> [SELECTED EXCERPT]
* * * * * * *
NEW UK FOOD RESEARCH PROJECT: FORGOTTEN VOICES AT THE HEART OF NEW UK FOOD RESEARCH PROJECT

Academic, industry and charitable organisations working with disadvantaged communities to co-create new ways to put healthy, sustainable food on everyone’s tables.

Disadvantaged communities left behind by the traditional UK food system will have a bigger say in how healthy and sustainable food is produced and distributed through a new research project announced today.

The project brings academic researchers and food industry representatives together with charity leaders to reimagine how food policy, food products and food supply chains can be developed. The project will focus on working together with disadvantaged communities to jointly imagine new solutions to address a lack of access to healthy, sustainable food. The project will develop a framework to ensure that food is affordable, desirable and fits with the complex demands on people’s lives. This means that regular consumption of a nutritious diet, produced in a way that is good for our planet, will be an attainable aspiration for all members of our society.

Preliminary work has shown that people living in disadvantaged communities have the desire to eat a healthier diet and are aware that good nutrition is closely linked to good physical and mental health.

Co-production of healthy, sustainable food systems for disadvantaged communities will be led by Professor Carol Wagstaff (pictured) from the University of Reading.
* * * * * * *
Source records:
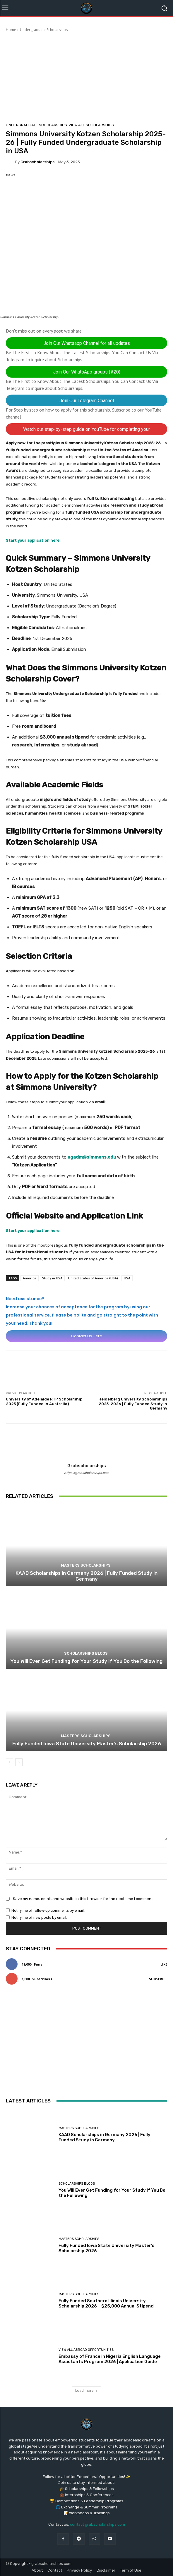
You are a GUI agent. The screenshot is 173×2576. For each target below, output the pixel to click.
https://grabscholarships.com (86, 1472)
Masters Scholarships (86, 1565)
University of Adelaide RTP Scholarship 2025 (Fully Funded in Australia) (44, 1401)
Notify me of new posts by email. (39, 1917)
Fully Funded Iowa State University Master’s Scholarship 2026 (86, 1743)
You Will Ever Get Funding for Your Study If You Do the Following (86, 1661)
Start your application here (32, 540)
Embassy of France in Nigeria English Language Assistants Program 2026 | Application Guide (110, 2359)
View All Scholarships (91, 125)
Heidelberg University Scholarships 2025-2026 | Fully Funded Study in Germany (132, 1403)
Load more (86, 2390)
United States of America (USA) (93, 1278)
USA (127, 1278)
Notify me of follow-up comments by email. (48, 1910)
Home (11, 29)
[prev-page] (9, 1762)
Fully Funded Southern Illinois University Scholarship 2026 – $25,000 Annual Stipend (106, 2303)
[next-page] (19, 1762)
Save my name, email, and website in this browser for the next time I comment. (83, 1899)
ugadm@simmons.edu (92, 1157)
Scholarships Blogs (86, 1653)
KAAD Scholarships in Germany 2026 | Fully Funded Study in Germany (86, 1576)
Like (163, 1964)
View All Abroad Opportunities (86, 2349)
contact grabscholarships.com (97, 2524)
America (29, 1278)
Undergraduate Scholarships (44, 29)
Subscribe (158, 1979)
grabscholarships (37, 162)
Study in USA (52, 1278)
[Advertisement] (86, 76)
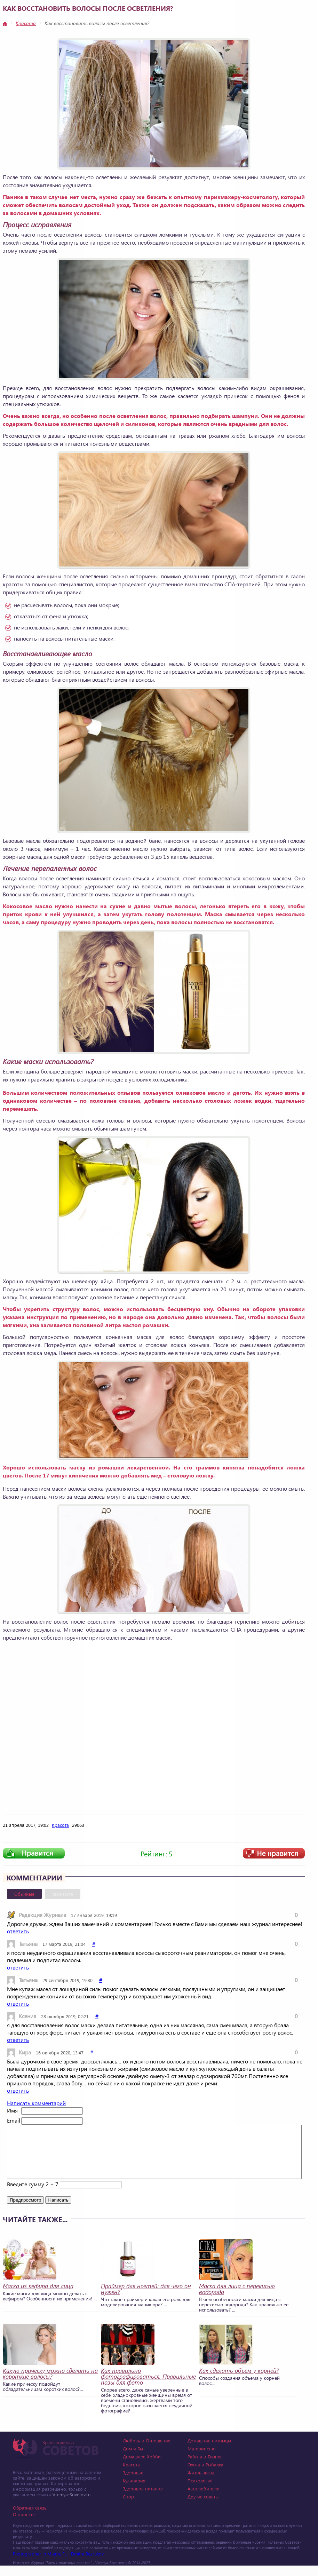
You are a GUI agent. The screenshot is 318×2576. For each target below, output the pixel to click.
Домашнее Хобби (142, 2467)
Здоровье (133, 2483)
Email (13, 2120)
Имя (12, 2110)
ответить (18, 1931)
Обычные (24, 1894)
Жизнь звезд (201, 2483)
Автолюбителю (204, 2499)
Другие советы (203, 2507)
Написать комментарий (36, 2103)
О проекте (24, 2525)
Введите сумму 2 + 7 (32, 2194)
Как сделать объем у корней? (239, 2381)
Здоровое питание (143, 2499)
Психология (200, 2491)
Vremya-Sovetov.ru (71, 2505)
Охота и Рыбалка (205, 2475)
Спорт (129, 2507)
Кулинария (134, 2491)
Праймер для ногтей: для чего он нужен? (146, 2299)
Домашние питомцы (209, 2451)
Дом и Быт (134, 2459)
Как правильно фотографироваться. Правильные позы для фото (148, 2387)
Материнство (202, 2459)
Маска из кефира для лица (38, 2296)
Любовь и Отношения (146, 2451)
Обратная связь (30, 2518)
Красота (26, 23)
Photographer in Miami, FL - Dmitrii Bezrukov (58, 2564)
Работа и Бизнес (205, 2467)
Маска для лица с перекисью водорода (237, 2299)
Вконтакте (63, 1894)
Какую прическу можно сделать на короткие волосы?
* * * * * * *
> [OBJECTIVE] Reproduce the passage of the food research announcement above, starting at "Academic, industry and" and ending at "on everyone’s tables.".

> [EXERCISE RESULT]
Academic, industry and charitable organisations working with disadvantaged communities to co-create new ways to put healthy, sustainable food on everyone’s tables.